◆ Task instructions ◆
Render every line of the material below as a JSON list of strings, one string per line, omitting blank lines.

+++ Stored data +++

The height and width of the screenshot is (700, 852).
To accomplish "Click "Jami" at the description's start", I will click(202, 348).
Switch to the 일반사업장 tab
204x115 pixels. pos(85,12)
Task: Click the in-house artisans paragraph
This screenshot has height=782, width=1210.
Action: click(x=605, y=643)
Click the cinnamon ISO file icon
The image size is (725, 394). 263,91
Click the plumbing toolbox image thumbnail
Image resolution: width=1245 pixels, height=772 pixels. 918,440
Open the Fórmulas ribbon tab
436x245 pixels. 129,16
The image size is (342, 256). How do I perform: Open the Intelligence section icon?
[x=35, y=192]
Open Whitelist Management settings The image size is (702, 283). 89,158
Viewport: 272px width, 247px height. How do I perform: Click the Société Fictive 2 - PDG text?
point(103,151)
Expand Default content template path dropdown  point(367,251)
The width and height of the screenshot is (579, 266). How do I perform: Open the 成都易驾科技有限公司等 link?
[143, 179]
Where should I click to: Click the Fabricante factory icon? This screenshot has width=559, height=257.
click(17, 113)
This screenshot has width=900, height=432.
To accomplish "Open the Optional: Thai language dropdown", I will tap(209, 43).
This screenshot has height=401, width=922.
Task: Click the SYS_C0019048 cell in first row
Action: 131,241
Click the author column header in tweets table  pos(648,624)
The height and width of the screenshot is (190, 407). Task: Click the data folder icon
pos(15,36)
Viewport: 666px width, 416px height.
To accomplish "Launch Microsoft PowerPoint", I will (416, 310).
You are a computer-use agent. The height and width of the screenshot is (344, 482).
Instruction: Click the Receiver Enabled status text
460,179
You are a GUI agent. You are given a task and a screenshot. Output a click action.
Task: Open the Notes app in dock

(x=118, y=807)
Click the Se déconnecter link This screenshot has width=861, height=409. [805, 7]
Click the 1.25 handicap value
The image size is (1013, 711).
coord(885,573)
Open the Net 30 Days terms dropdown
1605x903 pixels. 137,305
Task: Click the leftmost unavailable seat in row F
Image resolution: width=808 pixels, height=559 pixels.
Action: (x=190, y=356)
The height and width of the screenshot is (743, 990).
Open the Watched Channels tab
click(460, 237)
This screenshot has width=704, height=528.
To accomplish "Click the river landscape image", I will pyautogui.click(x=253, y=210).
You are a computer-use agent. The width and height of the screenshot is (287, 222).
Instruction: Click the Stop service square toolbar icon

+++

◆ Solution for this exercise ◆
[
  "The height and width of the screenshot is (700, 852).",
  "To accomplish \"Click \"Jami\" at the description's start\", I will click(202, 348).",
  "Switch to the 일반사업장 tab",
  "204x115 pixels. pos(85,12)",
  "Task: Click the in-house artisans paragraph",
  "This screenshot has height=782, width=1210.",
  "Action: click(x=605, y=643)",
  "Click the cinnamon ISO file icon",
  "The image size is (725, 394). 263,91",
  "Click the plumbing toolbox image thumbnail",
  "Image resolution: width=1245 pixels, height=772 pixels. 918,440",
  "Open the Fórmulas ribbon tab",
  "436x245 pixels. 129,16",
  "The image size is (342, 256). How do I perform: Open the Intelligence section icon?",
  "[x=35, y=192]",
  "Open Whitelist Management settings The image size is (702, 283). 89,158",
  "Viewport: 272px width, 247px height. How do I perform: Click the Société Fictive 2 - PDG text?",
  "point(103,151)",
  "Expand Default content template path dropdown  point(367,251)",
  "The width and height of the screenshot is (579, 266). How do I perform: Open the 成都易驾科技有限公司等 link?",
  "[143, 179]",
  "Where should I click to: Click the Fabricante factory icon? This screenshot has width=559, height=257.",
  "click(17, 113)",
  "This screenshot has width=900, height=432.",
  "To accomplish \"Open the Optional: Thai language dropdown\", I will tap(209, 43).",
  "This screenshot has height=401, width=922.",
  "Task: Click the SYS_C0019048 cell in first row",
  "Action: 131,241",
  "Click the author column header in tweets table  pos(648,624)",
  "The height and width of the screenshot is (190, 407). Task: Click the data folder icon",
  "pos(15,36)",
  "Viewport: 666px width, 416px height.",
  "To accomplish \"Launch Microsoft PowerPoint\", I will (416, 310).",
  "You are a computer-use agent. The height and width of the screenshot is (344, 482).",
  "Instruction: Click the Receiver Enabled status text",
  "460,179",
  "You are a GUI agent. You are given a task and a screenshot. Output a click action.",
  "Task: Open the Notes app in dock",
  "(x=118, y=807)",
  "Click the Se déconnecter link This screenshot has width=861, height=409. [805, 7]",
  "Click the 1.25 handicap value",
  "The image size is (1013, 711).",
  "coord(885,573)",
  "Open the Net 30 Days terms dropdown",
  "1605x903 pixels. 137,305",
  "Task: Click the leftmost unavailable seat in row F",
  "Image resolution: width=808 pixels, height=559 pixels.",
  "Action: (x=190, y=356)",
  "The height and width of the screenshot is (743, 990).",
  "Open the Watched Channels tab",
  "click(460, 237)",
  "This screenshot has width=704, height=528.",
  "To accomplish \"Click the river landscape image\", I will pyautogui.click(x=253, y=210).",
  "You are a computer-use agent. The width and height of the screenshot is (287, 222).",
  "Instruction: Click the Stop service square toolbar icon"
]